Exercise directions:
As an exercise in exact copying, transcribe the lines below from the one holding "You are a GUI" through the last, with both ends included and pictures left out.

(Source records)
■ ■ ■ ■ ■

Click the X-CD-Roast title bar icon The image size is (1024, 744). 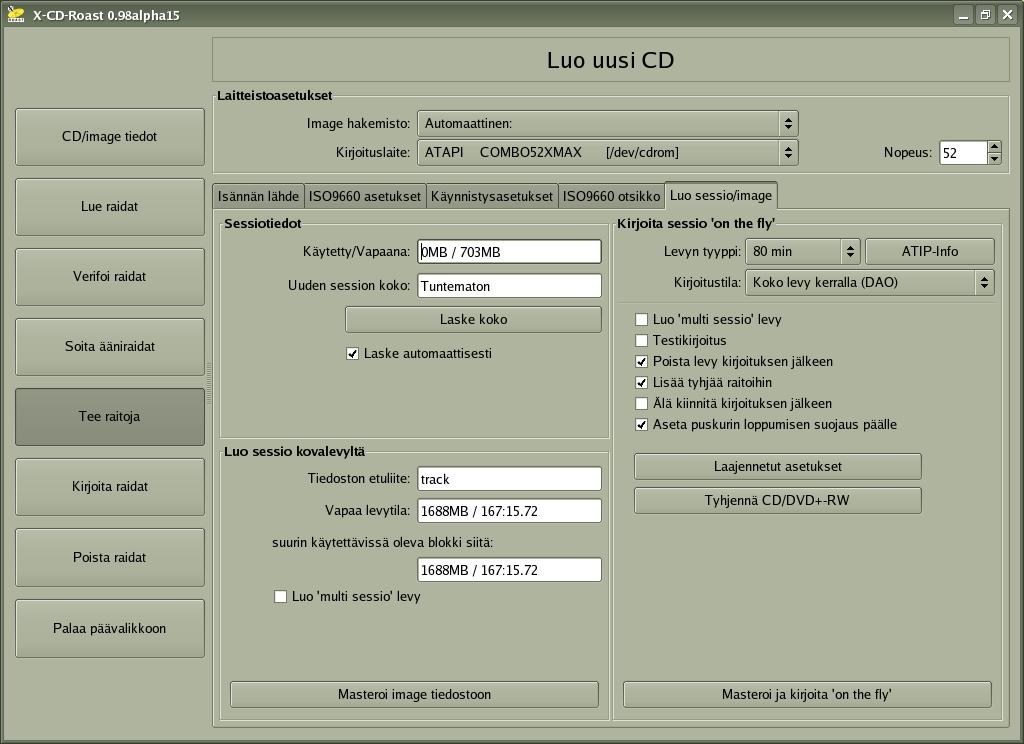[15, 15]
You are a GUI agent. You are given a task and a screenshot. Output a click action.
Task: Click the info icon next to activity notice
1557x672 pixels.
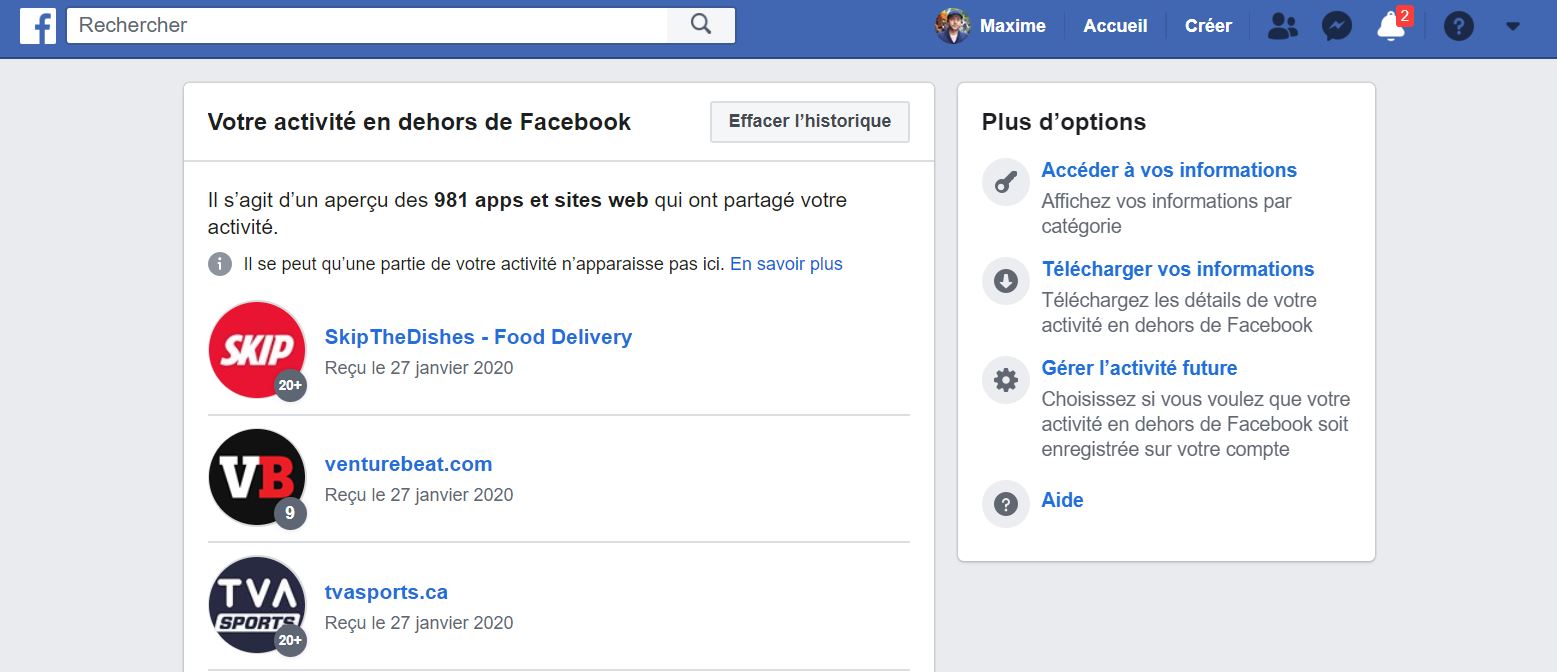pos(220,264)
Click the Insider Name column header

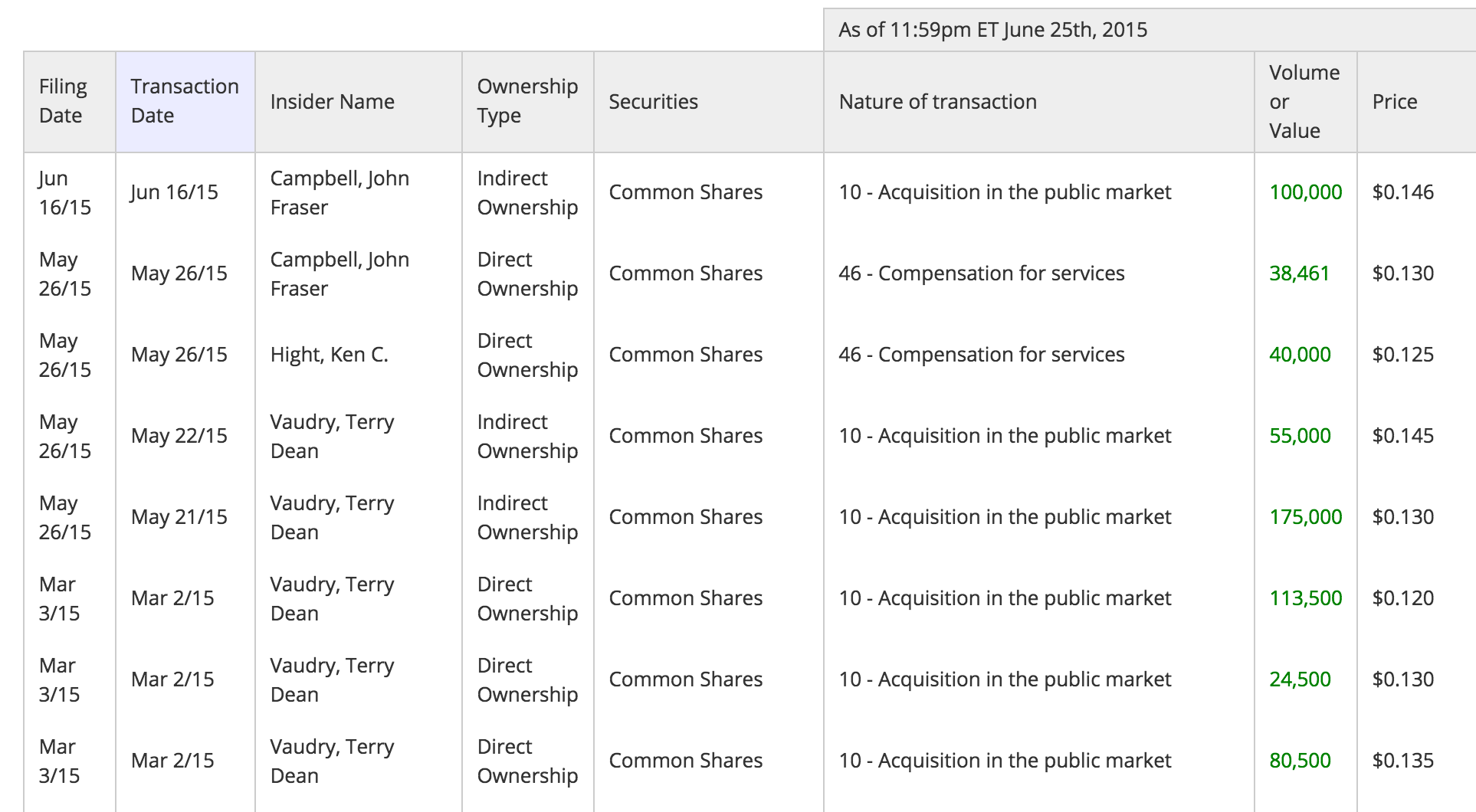[x=358, y=101]
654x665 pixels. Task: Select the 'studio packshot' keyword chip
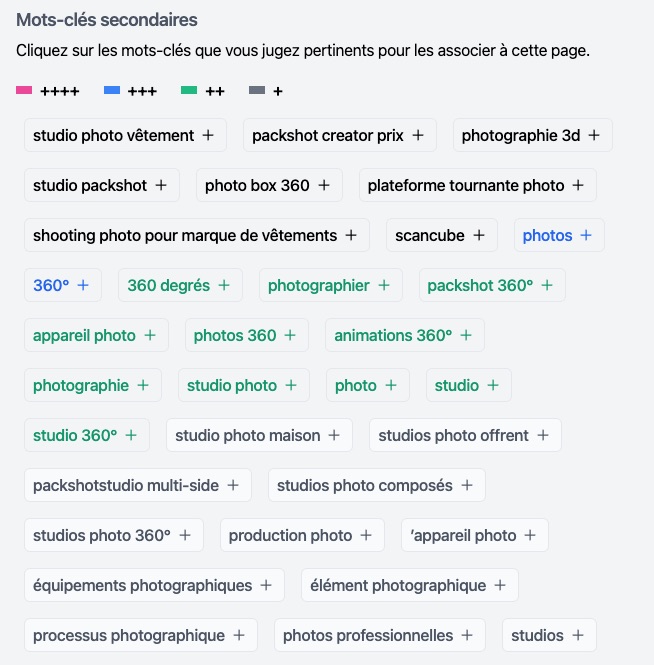101,185
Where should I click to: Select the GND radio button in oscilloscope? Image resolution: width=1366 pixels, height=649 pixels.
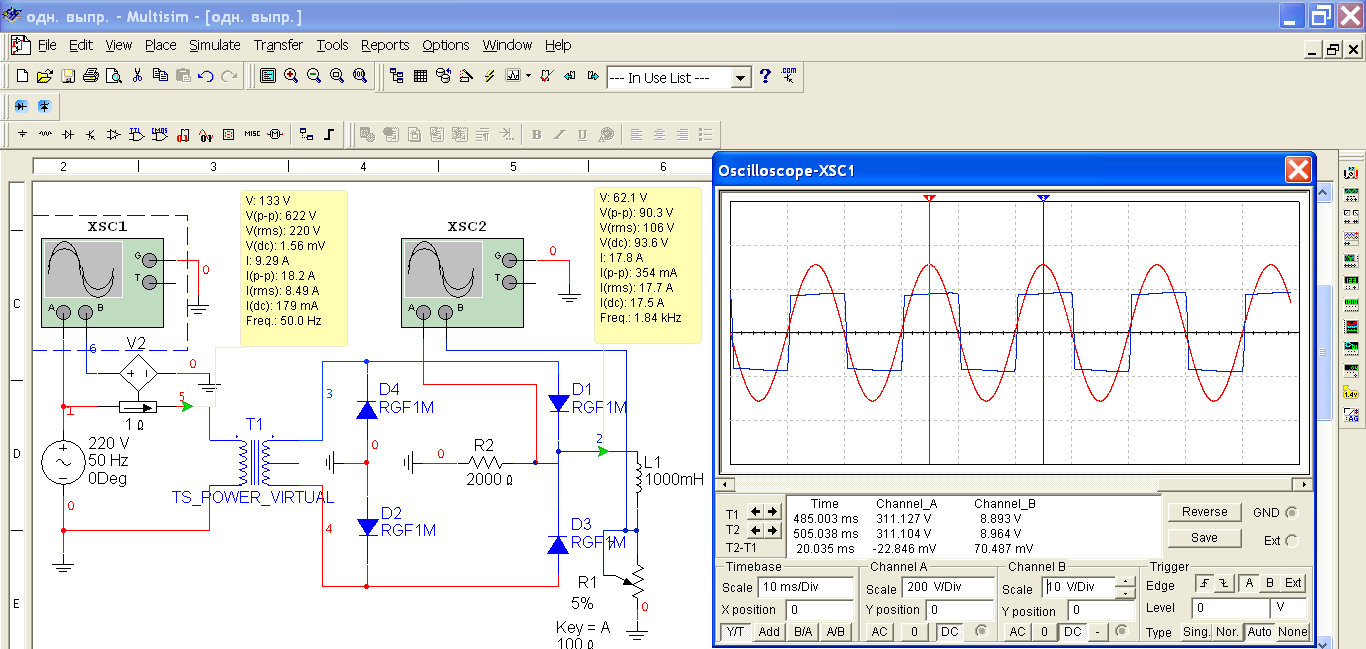click(1291, 513)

■ ■ ■ ■ ■

Your response:
You are a GUI agent. You are given a task and a screenshot. Output a click action.
Task: Click the info icon next to activity notice
1557x672 pixels.
pos(220,264)
Click the Insider Name column header

[x=358, y=101]
654x665 pixels. Task: Select the 'studio packshot' keyword chip
101,185
Where should I click to: Select the GND radio button in oscilloscope? Image resolution: width=1366 pixels, height=649 pixels.
click(1291, 513)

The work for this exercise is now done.